This berry appears to benefit atherosclerosis by inhibiting LDL oxidation (antioxidative) and secondary to suppressing macrophage activation (antinflammatory); potency against other supplements is not yet established



In isolated HepG2 cells, unripe rubus coreanus at 5-20μg/mL is able to induce antioxidative enzymes (catalase and HO-1 measured) which was associated with a reduction in cholesterol uptake into the hepatocyte (25%);[12] this occurred with a water extract only, and ripe berries were not able to reduce cholesterol uptake.[12] Subsequently, the water extract of unripe berries was tested again in HepG2 cells where both intracellular and extracellular cholesterol were noted to be reduced (500-5,000ng/mL; with the highest dose nonsignificantly less potent than 10μM atorvastatin and higher doses of rubus coreanus seemingly less potent)[10] and alongise this reduction in cholesterol was a reduction in both apolipoproteins (A1 and B) and reduced lipogenesis associated with less SREBP-1 activity and increase FOXo-1 and AMPK activation.[10]

The bioactives in rubus coreanus appear to shift liver cells towards a reduction in cholesterol and fatty acids synthesis

Unripe rubus coreanus fruits (0.167% of the diet) alongside a high fat diet in mice appears slightly suppress the increase in triglycerides and total cholesterol with no influence on HDL-C.[25]

The reduction in cholesterol synthesis may extend to oral ingestion of low doses of the berries


Interactions with Glucose Metabolism



A fermented filtrate of ripe rubus coreanus (ie. wine) is able to inhibit aldose reductase (inhibition of this enzyme being therapeutic for diabetic retinopathy[28]) action in rat retinal cells with an IC50 value of 2µg/mL and IC90 value (90% inhibition) of 31.6µg/mL.[29] The potency of the fermented extract was comparable to that of pure Quercetin.[29]

Appears to be quite a potent aldose reductase inhibitor in vitro, which may be beneficial for diabetics who are at risk for diabetic retinopathy



500mg/kg of a 30% ethanolic extract of the berries for four weeks in mice then subject to a swim test has failed to alter glycogen content of the gastrocnemius and liver.[30]

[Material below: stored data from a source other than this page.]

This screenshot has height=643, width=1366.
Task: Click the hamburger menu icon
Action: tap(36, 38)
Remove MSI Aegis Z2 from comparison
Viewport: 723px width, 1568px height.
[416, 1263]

Does not appear to alter hepatic nor skeletal muscle glycogen stores in otherwise healthy mice subject to exercise


Skeletal Muscle and Physical Performance


Muscular Endurance

A 30% ethanolic extract of the berries from rubus coreanus (500mg/kg) to mice for four weeks prior to a forced swim test noted a 24.7% increase in endurance relative to control associated with a reduction in plasma ammonia yet no changes in triglycerides, lactate, nor glucose.[30] Another test utilizing an exhaustive training protocol noted that, after two days of consequtive exercise in mice, that the decline in performance seen in control was attenuated 20% when fed a ripe ethanolic extract (80%; 1,000mg/kg);[20] water extracts do not appear to be effective.[20]

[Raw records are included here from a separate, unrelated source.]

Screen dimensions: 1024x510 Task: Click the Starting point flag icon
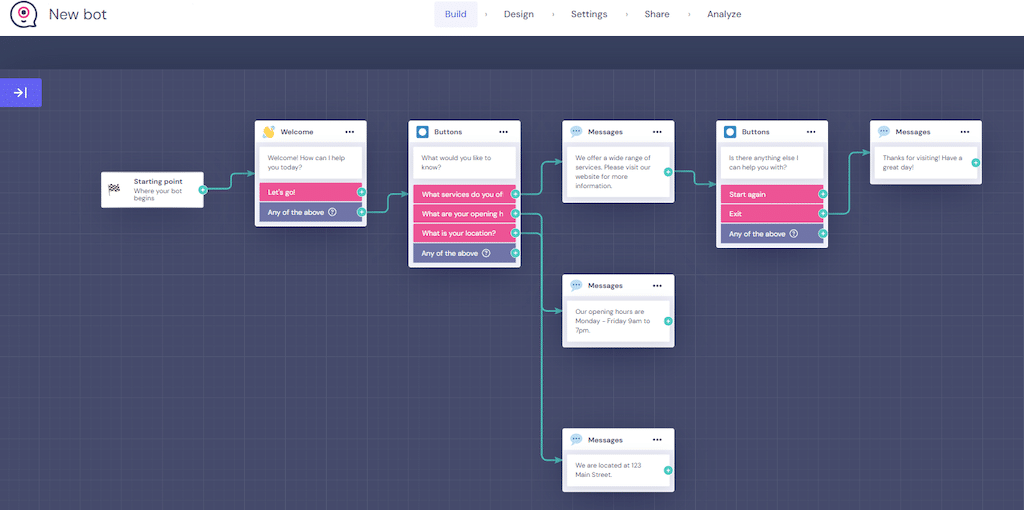point(114,189)
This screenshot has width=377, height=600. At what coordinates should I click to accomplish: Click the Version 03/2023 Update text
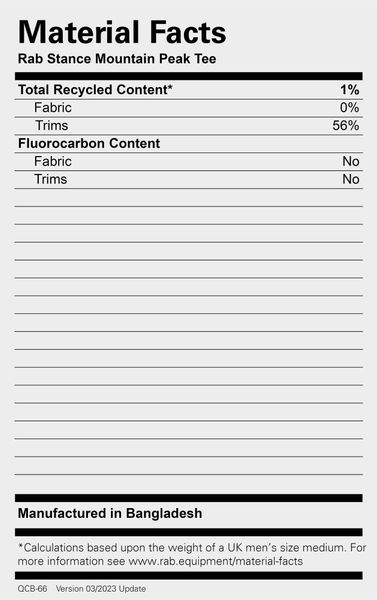click(x=101, y=589)
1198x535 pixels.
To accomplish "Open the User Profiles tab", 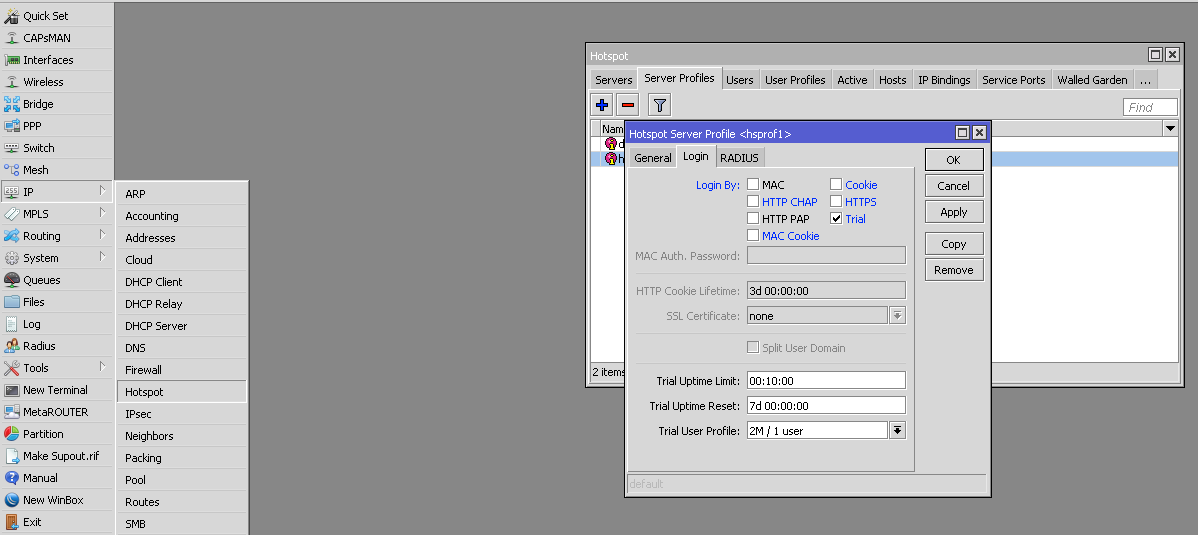I will coord(795,80).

Two studies have confirmed anti-fatigue effects of this berry in animal models of physical endurance, which may be related to the antioxidant effects


Bone and Joint Health



In osteoblastic cells (MC3T3-E1) is able to attenuate the suppressive influence of H2O2 on osteoblastogenesis secondary to its antioxidative properties in the range of 10-50µg/mL[31] and appears to directly induce cell growth to a near doubling (16µg/mL) or tripling (63µg/mL) in a manner that is inhibited by both cycloheximide and tamoxifen (indicating that estrogenic signalling is synthesizing new proteins).[31]

Appears to promote osteoblast proliferation (which should lead to bone growth) in a manner that involves estrogen signalling


Inflammation and Immunology


Interferons and Immunoglobulins

1,000mg/kg of the unripe water extract of rubus coreanus fruits to mice over 15 days is able to cause an increase in serum immunoglobulin G relative to control, and this was for the most part mimicked by ferulic acid in isolation.[32]

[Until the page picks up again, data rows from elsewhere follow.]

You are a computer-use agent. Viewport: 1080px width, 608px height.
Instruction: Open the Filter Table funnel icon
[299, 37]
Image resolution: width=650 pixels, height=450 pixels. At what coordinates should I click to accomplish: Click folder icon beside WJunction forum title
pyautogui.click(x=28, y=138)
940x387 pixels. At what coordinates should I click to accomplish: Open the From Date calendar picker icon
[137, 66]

There appears to be differential effects on the antiinflammatory properties in rubus coreanus based on stage of ripening, with unripe fruits causing concentration dependent antiinflammation in macrophages (nitrite formation and IL-6/TNF-α secretion from LPS stimulation) in the concentration range of 50-400µg/mL while half-ripe were less effective and ripe ineffective.[11]

The unripe fruits of rubus coreanus are more effective antiinflammatory agents than the ripe fruits

It is known that NF-kB signalling in the macrophages of rats (located in the arteries) is reduced with oral ingestion of 0.167% of the diet as unripe berries[25] and this is an effect that can be downstream of HO-1 induction[26] which rubus coreanus is known to be able to do secondary to activatin ERK/MEK singalling and activating Nrf2/ARE signalling (which induces HO-1);[25] it was later confirmed in macrophages that the antiinflammatory effects seen are due to HO-1 being increased.[33]

Rubus coreanus appears to induce antioxidant enzymes of which includes HO-1, and when HO-1 is increased it is able to suppress NF-kB activity; this antioxidant effect of the berry underlies the antiinflammatory effect in macrophages


Natural Killer Cells

500µg/mL of rubus coreanus alongside a culture of natural killer cells for six days appears to increase their rate of proliferation 2-3 fold, which is thought to be due to the ferulic acid content.[32]

May promote NK cell proliferation secondary to ferulic acid


T Cells

500µg/mL of rubus coreanus (unripe water extract) appears to stimulate T cell production in a time dependent manner,[32] which was thought to be in part due to ferulic acid (known to be active[34] and confirmed when used as the reference[32]).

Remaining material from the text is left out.